抜粋した文章:
###
再婚して20年、いつのまにか仲睦まじい日々から遠ざかってしまったが、年に一度の長期の個人旅行は夫と二人きりになるせいか、唯一、夫婦が夫婦らしく過ごせる楽しい日々だった。去年2024年は南米・南極・マチュピチュを35日間かけて思い存分、二人で楽しんで来た。

 

そして、わずか2か月後、突如、夫は膵臓がんと診断され、闘病生活へ。病名を告げられた時、今までの恨みつらみが嘘のように消えて、夫に寄り添って看病をしよう、と決心していた。不思議なほど、迷いはなかった。病院はがん専門のTOPの病院に、手術は最先端の機器を揃えた手術例の多い病院にと、セカンドオピニオンを利用して、がん専門の病院へ転院した。何が何でも元通りの元気な身体になるまで夫を支えなくては!と、ともすれば、夫以上にいきり立っていた。二人の娘に助けられながら、ありとあらゆる努力を積み重ねたが、6か月の闘病生活もむなしく、夫はあっけなく旅立って行った。旅の相棒を失った悲しみの中、どれだけ泣いただろうか。

 

夫のお葬式を無事終えて、翌日に相続の話し合いの場が設けられ、なぜか行政書士さんが同席し、なぜかコピーの遺言書が存在し、わたしは何も知らされないまま、ただ、だまって話し合いの場に座っていた。

 

ホッチキスで止められた封筒が開けられ、遺言書のコピーとともに、一枚の紙が出現した。そう!「出現」という言葉がぴったりするほど、唐突に現れた紙きれだった。わたしの家の半分を夫が10年前にわたしから250万円で買っていたという、わたしの全く知らない、我が家の売買契約書だった。

 

突如、出現した売買契約書に愕然とし、わたしはその紙切れをひたすらに見つめることしかできなかった。こんな契約書がなぜ存在するのか、それ自体が信じられず、夫を信頼し、通帳も実印も全て夫に預けていたため、実印が悪用されていた。なぜ、最後の最後にこんな「裏切り」に合わなくてはいけなかったのか、理由も、訳もまるでわからなかった。

 

6か月間、寝る間も惜しんで闘病生活を支えた、あの日々は一体、何だったのだろう?

「君がいてくれて、本当によかった」とわたしをねぎらったあの言葉の数々は一体、何だったのだろうか?

20年間、わたしの家に住み続けた上に、わたしの家を半分盗るなんて、どうして、そんなひどいことができたのだろうか?

あまりにもやり切れなくて、あまりにも衝撃過ぎて、わたしは叫び出しそうな自分を抑えるのに必死だった。
###
あなたの課題: 文章の「ホッチキスで止められた封筒が」から「のか、理由も、訳もまるでわからなかった。」までを、一字も変えずに打ち直せ。 エントリは参照しなくてよい。

保存済みの項目
###
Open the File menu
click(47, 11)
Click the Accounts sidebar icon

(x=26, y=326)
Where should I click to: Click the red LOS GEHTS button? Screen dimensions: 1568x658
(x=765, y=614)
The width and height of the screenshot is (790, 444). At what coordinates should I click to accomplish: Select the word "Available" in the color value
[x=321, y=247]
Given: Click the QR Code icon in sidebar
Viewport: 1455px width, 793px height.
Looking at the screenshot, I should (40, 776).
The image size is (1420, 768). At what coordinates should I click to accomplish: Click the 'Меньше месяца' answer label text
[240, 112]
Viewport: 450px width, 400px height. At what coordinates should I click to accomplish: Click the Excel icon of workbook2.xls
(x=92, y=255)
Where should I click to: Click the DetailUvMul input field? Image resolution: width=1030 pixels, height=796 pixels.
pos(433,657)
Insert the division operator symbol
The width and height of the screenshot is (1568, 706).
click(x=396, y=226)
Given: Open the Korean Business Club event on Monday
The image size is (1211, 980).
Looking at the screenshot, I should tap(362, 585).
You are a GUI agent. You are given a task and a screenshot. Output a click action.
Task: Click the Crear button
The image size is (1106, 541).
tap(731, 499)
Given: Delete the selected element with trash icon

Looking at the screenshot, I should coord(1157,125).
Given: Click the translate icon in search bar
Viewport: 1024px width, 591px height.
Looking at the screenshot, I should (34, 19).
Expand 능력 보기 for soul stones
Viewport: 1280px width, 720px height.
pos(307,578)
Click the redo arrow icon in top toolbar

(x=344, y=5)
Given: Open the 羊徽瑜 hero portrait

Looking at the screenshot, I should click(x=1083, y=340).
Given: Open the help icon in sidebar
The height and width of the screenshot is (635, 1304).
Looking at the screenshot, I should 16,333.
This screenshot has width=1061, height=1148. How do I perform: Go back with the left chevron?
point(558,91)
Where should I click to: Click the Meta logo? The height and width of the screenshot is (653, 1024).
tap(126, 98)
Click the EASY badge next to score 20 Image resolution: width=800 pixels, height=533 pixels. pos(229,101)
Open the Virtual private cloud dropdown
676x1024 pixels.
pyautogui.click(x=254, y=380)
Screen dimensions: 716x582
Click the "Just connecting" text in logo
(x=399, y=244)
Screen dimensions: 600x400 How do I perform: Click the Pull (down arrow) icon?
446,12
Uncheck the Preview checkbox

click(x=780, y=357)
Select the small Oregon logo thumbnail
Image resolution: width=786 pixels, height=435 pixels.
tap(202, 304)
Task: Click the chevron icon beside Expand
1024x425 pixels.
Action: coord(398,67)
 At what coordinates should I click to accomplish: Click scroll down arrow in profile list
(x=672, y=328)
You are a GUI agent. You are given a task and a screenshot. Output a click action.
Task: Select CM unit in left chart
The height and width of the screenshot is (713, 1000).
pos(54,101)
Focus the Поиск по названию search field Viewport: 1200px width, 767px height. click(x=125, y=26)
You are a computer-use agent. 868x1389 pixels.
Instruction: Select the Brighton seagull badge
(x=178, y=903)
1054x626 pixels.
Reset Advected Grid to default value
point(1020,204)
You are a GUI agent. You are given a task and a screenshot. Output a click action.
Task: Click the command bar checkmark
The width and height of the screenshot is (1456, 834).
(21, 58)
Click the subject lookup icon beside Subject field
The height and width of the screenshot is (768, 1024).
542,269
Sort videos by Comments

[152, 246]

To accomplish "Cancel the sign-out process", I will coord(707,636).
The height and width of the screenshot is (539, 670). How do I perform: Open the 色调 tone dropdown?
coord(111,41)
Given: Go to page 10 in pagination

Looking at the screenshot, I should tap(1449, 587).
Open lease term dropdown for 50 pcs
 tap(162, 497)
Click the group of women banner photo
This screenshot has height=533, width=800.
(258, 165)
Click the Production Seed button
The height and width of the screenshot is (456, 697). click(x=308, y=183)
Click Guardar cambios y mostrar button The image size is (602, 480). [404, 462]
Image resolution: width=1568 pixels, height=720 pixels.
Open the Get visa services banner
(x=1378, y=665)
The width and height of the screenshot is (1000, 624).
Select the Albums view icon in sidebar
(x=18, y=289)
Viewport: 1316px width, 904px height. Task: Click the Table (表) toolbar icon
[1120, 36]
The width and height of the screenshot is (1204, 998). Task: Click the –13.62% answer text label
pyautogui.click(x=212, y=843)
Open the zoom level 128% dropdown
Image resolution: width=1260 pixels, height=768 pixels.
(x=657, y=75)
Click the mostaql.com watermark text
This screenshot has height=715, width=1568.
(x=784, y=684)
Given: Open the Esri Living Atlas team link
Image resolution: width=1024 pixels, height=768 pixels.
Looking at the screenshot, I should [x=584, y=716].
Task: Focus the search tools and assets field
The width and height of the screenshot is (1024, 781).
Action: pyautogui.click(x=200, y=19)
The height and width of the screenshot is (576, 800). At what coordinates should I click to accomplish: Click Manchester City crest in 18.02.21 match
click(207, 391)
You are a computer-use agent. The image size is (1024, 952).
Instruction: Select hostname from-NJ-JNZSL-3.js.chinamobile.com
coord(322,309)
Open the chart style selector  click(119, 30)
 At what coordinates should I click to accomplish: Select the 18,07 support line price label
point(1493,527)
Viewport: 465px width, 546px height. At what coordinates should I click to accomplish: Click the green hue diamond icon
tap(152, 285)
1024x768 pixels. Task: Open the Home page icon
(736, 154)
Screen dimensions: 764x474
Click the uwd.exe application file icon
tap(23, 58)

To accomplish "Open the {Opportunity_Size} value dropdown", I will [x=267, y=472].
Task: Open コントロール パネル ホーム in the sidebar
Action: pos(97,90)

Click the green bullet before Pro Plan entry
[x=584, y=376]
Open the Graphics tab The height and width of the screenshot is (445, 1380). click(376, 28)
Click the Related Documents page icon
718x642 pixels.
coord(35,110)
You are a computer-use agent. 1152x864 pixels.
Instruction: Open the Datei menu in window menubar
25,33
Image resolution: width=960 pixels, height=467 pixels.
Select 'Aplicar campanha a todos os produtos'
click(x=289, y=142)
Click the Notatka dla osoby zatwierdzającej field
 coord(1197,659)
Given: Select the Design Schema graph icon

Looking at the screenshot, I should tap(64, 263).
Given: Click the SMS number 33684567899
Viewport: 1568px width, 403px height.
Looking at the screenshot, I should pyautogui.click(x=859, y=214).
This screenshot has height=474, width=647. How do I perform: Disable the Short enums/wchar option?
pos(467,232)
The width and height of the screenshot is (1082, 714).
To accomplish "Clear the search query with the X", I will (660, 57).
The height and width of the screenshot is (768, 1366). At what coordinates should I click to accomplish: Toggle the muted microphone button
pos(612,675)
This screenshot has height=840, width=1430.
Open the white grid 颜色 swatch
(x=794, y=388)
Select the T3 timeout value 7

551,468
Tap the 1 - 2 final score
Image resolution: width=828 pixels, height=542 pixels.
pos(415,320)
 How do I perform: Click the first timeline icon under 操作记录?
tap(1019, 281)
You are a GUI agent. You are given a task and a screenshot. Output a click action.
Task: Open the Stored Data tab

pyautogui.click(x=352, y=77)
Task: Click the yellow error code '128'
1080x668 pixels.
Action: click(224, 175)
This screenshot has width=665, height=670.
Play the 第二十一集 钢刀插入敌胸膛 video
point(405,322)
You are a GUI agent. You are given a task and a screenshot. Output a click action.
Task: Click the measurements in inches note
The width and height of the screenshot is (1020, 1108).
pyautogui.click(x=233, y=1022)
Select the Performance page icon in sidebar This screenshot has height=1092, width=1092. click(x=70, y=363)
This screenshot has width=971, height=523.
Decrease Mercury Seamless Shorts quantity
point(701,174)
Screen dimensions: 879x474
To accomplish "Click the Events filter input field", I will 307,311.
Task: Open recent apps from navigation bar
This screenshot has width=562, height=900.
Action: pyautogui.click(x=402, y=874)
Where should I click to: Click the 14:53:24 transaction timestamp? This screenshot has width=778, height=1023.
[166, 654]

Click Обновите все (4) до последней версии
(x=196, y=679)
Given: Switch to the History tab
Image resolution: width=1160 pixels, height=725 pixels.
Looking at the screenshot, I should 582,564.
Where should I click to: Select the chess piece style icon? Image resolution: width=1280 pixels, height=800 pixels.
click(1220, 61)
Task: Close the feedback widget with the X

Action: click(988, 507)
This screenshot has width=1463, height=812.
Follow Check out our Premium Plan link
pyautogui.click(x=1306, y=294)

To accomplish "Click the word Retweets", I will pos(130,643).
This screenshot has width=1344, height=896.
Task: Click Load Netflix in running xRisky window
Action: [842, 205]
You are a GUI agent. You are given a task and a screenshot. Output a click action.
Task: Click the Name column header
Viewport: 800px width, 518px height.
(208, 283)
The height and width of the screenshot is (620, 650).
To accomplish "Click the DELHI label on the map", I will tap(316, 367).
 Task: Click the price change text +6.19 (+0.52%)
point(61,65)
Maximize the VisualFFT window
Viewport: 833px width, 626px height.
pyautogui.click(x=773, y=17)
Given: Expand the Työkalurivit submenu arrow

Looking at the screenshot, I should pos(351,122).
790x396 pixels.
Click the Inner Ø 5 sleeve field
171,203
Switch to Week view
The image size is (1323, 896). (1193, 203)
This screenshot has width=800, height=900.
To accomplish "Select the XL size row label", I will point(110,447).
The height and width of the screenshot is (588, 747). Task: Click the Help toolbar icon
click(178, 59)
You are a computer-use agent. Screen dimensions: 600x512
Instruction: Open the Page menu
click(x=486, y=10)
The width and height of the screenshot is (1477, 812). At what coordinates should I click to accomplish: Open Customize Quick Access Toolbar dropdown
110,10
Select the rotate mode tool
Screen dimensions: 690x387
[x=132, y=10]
###
最終回答:
ホッチキスで止められた封筒が開けられ、遺言書のコピーとともに、一枚の紙が出現した。そう!「出現」という言葉がぴったりするほど、唐突に現れた紙きれだった。わたしの家の半分を夫が10年前にわたしから250万円で買っていたという、わたしの全く知らない、我が家の売買契約書だった。

 

突如、出現した売買契約書に愕然とし、わたしはその紙切れをひたすらに見つめることしかできなかった。こんな契約書がなぜ存在するのか、それ自体が信じられず、夫を信頼し、通帳も実印も全て夫に預けていたため、実印が悪用されていた。なぜ、最後の最後にこんな「裏切り」に合わなくてはいけなかったのか、理由も、訳もまるでわからなかった。